[Data on locating visible targets]
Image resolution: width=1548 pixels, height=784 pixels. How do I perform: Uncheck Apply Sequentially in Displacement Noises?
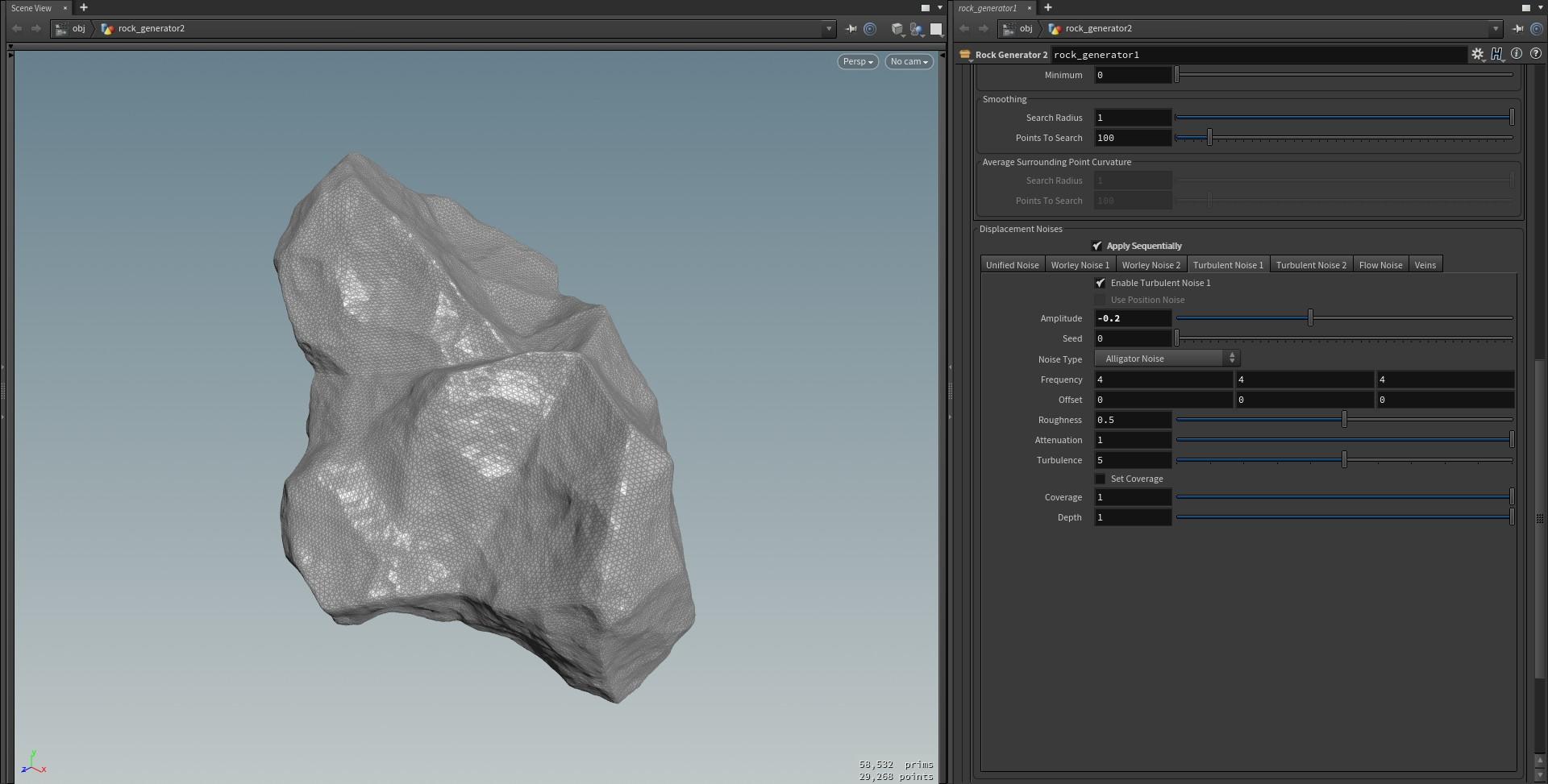tap(1098, 246)
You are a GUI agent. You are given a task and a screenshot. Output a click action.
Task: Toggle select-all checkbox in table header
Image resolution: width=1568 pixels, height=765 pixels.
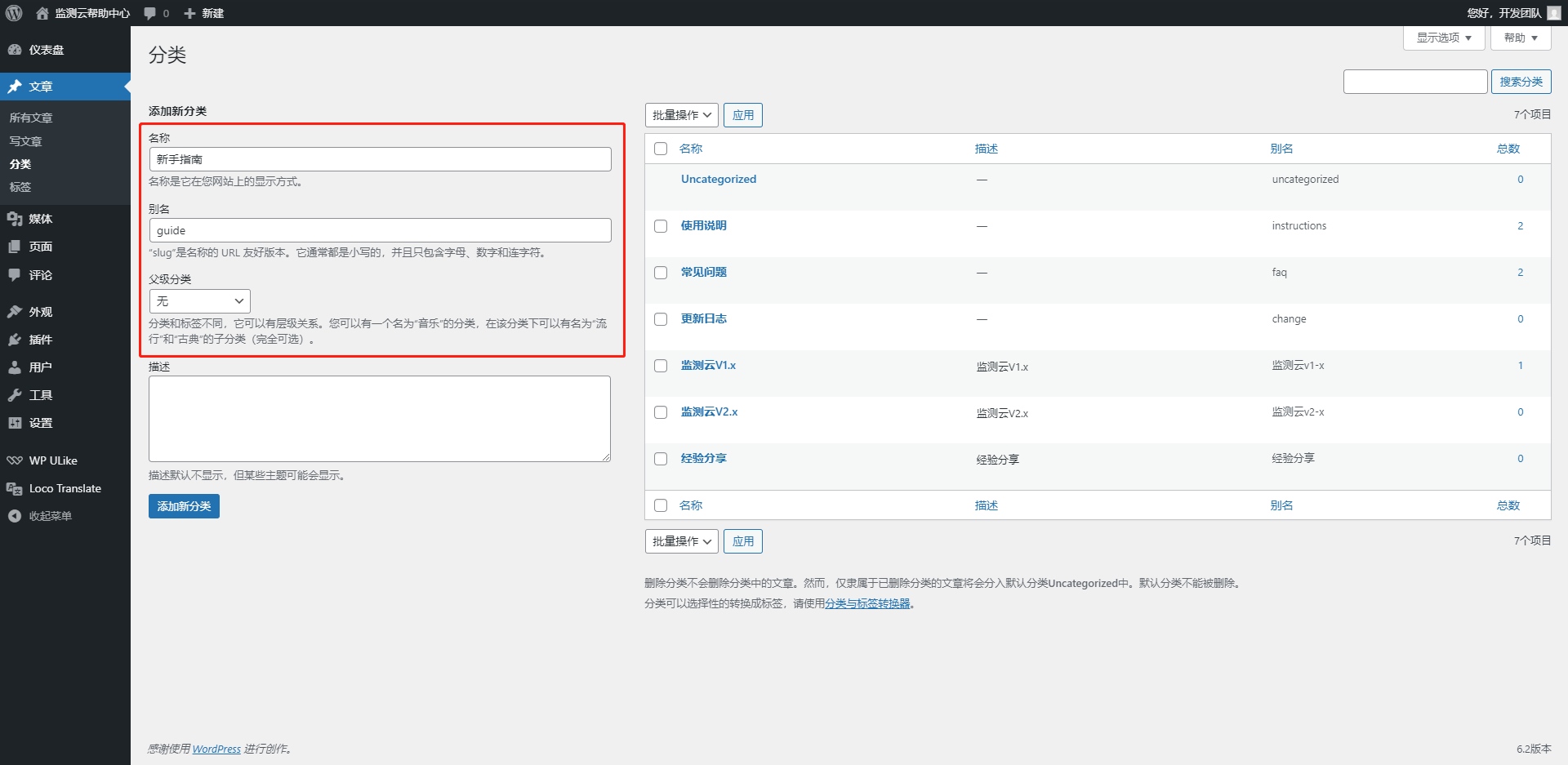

STATED EXERCISE
Could you render the listing above as a JSON list of strings, one string per line, with blank lines and the pictures left out?

THE COMPLETED TASK
[
  "Image resolution: width=1548 pixels, height=784 pixels. How do I perform: Uncheck Apply Sequentially in Displacement Noises?",
  "tap(1098, 246)",
  "You are a GUI agent. You are given a task and a screenshot. Output a click action.",
  "Task: Toggle select-all checkbox in table header",
  "Image resolution: width=1568 pixels, height=765 pixels."
]